Official OpenKeyS Discussion

Thanka to @TazWake for initial foothold.
Stuck in rabbit hole RE

@GHOSTontheWire said:

Thanka to @TazWake for initial foothold.
Stuck in rabbit hole RE

RE isn’t needed. Think a bit bigger picture with the surface information from the binary.

This was actually a surprisingly easy and short box.
Great to see a BSD box for once.

Feel free to PM me for questions.

Great box! I had not practised with BSD, and I really enjoyed!
Congrats @GibParadox and @polarbearer

PM if you need a nudge

@Rayz said:

How did you guys figure out the second thing required for user? that took me quite some time to figure…by ‘second thing’ i mean :

first thing: the -s…
second thing: u…e=j… ?? this one!

any article describing the second thing?

If you are still looking for some references, take a closer look at differences between files index.php:45 and a***.php:49.

That should be enough for pointing you to the right google search.
I guess the link to the actual documentation page for that would be a big spoiler, but feel free to PM me if you need it.

@TazWake I guessed you may be interested too. Sorry for the spam if you are not.

@aquilante said:

If you are still looking for some references, take a closer look at differences between files index.php:45 and a***.php:49.

That should be enough for pointing you to the right google search.
I guess the link to the actual documentation page for that would be a big spoiler, but feel free to PM me if you need it.

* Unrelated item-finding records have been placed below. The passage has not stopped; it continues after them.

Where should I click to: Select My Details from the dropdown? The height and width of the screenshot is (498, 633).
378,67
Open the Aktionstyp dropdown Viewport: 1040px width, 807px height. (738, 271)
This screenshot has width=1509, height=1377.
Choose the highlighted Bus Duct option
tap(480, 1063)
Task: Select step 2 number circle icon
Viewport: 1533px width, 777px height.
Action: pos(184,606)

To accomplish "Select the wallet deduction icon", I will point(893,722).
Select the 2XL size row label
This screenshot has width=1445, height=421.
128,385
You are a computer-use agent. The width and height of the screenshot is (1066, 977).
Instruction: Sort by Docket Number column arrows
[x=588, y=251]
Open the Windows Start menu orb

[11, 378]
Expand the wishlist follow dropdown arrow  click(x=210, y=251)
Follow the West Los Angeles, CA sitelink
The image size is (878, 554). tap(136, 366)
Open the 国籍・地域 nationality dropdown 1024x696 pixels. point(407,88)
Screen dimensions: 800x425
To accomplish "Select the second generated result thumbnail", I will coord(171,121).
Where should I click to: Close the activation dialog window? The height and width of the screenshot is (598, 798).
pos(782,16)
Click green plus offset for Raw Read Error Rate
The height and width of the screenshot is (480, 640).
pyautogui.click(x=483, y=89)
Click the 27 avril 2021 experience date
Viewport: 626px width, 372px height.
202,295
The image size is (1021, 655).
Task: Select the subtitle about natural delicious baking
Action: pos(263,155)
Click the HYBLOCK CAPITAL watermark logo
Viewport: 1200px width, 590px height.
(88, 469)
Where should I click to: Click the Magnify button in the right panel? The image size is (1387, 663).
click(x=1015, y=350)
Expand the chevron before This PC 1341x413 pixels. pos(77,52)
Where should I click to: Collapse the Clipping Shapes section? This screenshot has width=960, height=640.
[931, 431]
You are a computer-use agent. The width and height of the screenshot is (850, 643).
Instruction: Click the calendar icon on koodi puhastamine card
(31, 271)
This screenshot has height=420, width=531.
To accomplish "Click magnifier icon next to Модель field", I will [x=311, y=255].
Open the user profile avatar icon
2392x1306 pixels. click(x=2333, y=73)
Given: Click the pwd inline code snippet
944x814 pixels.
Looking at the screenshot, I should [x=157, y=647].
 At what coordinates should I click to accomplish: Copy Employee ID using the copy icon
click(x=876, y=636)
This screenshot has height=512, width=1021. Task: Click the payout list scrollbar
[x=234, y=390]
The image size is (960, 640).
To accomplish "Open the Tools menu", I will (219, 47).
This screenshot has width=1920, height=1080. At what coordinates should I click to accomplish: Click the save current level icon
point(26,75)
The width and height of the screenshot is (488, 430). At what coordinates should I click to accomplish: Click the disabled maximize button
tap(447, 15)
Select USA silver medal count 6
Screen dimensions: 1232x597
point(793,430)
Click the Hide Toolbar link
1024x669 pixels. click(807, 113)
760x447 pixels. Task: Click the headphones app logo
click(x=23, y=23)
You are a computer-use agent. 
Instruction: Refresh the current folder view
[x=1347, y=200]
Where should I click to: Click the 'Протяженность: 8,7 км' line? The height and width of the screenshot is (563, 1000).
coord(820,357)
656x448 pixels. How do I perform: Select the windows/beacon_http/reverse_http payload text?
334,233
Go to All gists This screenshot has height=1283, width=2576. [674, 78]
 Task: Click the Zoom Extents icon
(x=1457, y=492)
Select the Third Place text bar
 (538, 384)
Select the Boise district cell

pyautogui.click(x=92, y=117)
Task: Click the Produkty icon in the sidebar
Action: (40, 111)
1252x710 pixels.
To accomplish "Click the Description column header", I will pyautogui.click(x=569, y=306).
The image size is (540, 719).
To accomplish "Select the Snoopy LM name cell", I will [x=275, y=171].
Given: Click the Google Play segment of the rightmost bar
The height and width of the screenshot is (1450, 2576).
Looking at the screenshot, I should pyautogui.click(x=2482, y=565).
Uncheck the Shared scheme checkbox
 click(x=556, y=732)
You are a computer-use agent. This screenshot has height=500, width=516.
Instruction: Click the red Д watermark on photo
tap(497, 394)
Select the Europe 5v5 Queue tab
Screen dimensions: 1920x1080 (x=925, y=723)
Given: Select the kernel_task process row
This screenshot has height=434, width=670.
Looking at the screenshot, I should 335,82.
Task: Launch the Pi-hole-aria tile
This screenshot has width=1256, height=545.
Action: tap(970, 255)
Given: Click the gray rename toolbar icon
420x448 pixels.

@TazWake I guessed you may be interested too. Sorry for the spam if you are not.

Nice find, thanks!

Having a rough time with root. I think I’ve found “the article” that is the key to this box but none of the priv esc is working after a few attempts. Have tried several variations of the original user exploit as well. Any help is much appreciated

Nevermind, figured it out. I was on the right path but for some reason it didn’t work on the first couple tries. PM if you need help

This was a fun box. I went down a couple of rabbit holes, and completely missed the first step to foothold, but once I slowed down and paid attention it went quickly.

All you need for foothold->user->root is in prior posts.

good one!!!

nice box Got #root
Learned alot about new things
Feel freee to pm me for nudges

Rooted. fun box thanks to aswathamasam for the nudge on foothold. If you’re trying to get root and you’re sure that you’re using the right exploit but it’s not working, try creating a folder in tmp and run it from there.

pm for nudge

Username should be get using bruteforce? Or I missed something?

@ompamo said:

Username should be get using bruteforce? Or I missed something?

I think you missed something. It is in the file.

Rooted!!!
ping me for any hints and tips

first thing: the -s…
second thing: u…e=j… ?? this one!

any article describing the second thing?

This was a weak part of this box, found by guessing (number of possibilities is limited). This one part could have been arranged better IMHO. Overall very enjoyable box. Regarding root part - if one exploit does not work, then try another. Do not waste too much time like me -:slight_smile:

openkeys# id
uid=0(root) gid=0(wheel) groups=0(wheel), 2(kmem), 3(sys), 4(tty), 5(operator), 20(staff), 31(guest)

ROOTED! I agreed with this one being a fun box.

spoiler removed

openkeys# id
uid=0(root) gid=0(wheel) groups=0(wheel), 2(kmem), 3(sys), 4(tty), 5(operator), 20(staff), 31(guest)

Fun box, easy root. Kinda cool working with a different OS. If you need help feel free to DM me

First time taking on BSD machine. I think I found all elements I could get from enum and googling, however I can’t seem to get my foot in. I’m probably not providing the information in a correct way :(.

EDIT: I think I’m on something, let’s hope it will work !
EDIT2: Rooted. Once in, it’s almost a piece of cake.